## EXERCISE
Read the data, and whenever a line holds the word "will", report that line.

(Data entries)
-*-
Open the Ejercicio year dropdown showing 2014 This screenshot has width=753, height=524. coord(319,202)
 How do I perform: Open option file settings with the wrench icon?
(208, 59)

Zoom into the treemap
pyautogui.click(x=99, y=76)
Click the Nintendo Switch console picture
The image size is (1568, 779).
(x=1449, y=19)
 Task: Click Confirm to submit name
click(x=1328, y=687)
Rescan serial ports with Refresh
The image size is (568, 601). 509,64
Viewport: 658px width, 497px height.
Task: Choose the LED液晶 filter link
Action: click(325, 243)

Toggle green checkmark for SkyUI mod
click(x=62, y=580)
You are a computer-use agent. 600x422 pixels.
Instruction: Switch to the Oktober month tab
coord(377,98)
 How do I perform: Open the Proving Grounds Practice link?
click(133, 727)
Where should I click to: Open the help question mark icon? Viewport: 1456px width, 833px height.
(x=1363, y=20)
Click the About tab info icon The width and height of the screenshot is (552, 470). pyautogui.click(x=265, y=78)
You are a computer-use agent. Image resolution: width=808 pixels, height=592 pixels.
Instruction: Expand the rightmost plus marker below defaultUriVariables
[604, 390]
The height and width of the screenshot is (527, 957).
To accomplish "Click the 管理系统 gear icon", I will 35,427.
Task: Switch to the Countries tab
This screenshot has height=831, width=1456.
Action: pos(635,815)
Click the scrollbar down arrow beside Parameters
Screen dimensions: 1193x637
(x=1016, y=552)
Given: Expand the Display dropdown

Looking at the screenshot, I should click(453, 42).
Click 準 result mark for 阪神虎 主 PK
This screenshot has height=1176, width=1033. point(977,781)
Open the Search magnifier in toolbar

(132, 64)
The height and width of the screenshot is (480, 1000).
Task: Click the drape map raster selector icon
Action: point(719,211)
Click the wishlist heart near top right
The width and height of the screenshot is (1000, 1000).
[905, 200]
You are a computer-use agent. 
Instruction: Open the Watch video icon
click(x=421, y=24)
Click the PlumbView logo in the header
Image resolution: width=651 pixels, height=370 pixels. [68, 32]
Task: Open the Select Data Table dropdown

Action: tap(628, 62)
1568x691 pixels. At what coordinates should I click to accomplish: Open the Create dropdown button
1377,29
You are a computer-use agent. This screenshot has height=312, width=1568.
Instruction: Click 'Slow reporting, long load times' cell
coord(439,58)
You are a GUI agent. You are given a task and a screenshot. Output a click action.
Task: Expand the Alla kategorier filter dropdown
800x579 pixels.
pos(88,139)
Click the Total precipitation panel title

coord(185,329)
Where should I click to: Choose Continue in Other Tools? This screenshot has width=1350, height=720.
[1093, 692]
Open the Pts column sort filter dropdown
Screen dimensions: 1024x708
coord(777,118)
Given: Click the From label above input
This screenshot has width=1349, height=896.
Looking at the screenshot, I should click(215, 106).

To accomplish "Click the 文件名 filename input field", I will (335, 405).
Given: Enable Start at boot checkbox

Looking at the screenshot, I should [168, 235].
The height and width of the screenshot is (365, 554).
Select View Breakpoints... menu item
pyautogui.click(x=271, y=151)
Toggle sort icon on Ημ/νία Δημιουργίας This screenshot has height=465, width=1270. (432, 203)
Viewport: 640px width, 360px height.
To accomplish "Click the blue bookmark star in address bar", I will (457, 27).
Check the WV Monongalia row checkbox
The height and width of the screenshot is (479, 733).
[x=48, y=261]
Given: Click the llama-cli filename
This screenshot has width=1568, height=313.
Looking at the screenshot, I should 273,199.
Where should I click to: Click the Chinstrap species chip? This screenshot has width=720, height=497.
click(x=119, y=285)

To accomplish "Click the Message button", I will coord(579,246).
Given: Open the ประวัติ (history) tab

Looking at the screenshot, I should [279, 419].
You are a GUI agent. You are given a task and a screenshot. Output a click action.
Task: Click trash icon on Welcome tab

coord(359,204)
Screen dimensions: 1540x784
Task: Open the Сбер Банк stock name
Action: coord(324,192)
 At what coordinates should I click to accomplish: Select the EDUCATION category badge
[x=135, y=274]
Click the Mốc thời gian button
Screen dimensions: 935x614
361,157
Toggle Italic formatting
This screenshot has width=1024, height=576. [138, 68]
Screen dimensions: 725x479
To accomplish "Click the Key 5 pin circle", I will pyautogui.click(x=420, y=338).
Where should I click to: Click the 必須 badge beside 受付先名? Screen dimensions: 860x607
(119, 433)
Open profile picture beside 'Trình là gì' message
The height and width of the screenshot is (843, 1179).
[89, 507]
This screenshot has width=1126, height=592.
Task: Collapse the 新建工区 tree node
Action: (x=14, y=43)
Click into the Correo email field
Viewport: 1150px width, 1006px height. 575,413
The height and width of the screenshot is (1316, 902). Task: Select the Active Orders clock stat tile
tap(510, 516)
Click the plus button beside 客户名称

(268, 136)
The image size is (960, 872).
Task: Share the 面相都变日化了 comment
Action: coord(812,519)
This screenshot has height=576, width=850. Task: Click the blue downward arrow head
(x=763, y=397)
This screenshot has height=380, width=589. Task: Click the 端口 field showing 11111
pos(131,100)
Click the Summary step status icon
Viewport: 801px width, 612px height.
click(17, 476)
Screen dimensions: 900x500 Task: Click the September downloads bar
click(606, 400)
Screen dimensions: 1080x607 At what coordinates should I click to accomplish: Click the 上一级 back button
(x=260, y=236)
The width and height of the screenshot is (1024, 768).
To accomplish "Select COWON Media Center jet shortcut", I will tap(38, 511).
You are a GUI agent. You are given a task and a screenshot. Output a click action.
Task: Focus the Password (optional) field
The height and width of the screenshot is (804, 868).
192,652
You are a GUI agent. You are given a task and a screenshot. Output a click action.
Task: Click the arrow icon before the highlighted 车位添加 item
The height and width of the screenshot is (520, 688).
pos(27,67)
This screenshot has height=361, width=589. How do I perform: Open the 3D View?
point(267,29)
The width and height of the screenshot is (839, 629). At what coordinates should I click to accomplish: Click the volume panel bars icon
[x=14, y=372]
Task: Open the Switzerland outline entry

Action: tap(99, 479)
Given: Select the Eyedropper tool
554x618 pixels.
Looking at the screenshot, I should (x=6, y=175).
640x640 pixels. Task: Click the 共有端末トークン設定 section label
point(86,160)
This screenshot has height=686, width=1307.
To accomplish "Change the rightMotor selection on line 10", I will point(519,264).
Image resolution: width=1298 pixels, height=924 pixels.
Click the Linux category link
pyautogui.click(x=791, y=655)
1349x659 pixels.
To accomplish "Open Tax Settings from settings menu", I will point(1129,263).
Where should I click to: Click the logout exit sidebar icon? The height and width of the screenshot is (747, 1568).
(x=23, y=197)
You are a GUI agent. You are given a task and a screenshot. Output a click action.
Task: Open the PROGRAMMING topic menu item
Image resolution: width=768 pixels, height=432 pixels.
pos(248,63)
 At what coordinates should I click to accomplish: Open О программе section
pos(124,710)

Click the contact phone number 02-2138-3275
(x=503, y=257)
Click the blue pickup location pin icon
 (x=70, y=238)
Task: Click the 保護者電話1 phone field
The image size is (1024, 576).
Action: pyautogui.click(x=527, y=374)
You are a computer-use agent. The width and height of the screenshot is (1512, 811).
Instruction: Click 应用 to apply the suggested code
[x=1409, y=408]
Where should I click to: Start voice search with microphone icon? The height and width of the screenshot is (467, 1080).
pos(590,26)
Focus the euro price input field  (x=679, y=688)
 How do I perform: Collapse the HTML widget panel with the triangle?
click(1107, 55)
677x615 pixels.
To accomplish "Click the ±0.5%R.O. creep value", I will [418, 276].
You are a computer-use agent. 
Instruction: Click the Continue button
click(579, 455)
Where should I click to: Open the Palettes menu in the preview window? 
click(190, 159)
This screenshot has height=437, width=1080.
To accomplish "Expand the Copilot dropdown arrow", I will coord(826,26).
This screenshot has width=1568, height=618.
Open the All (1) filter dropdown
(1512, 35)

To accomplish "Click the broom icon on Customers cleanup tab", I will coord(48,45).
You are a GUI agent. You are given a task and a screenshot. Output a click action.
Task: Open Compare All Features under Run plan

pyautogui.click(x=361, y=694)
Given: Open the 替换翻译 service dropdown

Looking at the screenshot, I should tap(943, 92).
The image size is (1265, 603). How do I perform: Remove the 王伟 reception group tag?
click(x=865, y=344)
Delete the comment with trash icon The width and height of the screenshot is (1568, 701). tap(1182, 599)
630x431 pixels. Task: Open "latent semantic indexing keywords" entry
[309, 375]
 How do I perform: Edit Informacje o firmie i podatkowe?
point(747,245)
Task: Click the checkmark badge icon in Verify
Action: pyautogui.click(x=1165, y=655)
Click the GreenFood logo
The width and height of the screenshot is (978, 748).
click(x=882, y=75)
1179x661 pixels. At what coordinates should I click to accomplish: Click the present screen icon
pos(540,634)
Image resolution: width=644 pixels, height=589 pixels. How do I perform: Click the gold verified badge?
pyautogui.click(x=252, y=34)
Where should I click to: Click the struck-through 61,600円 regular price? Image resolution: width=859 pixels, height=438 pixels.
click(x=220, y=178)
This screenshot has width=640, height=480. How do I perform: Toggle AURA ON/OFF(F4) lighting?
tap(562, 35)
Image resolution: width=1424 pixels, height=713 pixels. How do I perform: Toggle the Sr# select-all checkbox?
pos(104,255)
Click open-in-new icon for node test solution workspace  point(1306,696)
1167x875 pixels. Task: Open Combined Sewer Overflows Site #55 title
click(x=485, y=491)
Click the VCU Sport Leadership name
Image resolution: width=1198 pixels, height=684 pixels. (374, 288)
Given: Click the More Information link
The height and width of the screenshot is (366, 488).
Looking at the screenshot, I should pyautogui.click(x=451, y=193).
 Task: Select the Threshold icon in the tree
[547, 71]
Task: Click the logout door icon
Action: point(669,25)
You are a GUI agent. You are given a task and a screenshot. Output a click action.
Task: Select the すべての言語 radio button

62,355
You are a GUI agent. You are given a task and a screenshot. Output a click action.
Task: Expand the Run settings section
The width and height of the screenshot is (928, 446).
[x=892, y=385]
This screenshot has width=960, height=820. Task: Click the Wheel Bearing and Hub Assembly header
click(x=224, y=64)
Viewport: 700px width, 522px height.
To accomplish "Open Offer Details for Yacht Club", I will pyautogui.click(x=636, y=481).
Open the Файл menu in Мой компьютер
-*-
## SOLUTION TO THE EXERCISE
To accomplish "Click the 管理系统 gear icon", I will 35,427.
To accomplish "Click the 文件名 filename input field", I will (335, 405).
To accomplish "Click the blue bookmark star in address bar", I will (457, 27).
To accomplish "Click the Message button", I will coord(579,246).
To accomplish "Click the Key 5 pin circle", I will pyautogui.click(x=420, y=338).
To accomplish "Select COWON Media Center jet shortcut", I will tap(38, 511).
To accomplish "Change the rightMotor selection on line 10", I will point(519,264).
To accomplish "Open Tax Settings from settings menu", I will point(1129,263).
To accomplish "Click the ±0.5%R.O. creep value", I will [418, 276].
To accomplish "Expand the Copilot dropdown arrow", I will coord(826,26).
To accomplish "Click the broom icon on Customers cleanup tab", I will coord(48,45).
To accomplish "Open Offer Details for Yacht Club", I will pyautogui.click(x=636, y=481).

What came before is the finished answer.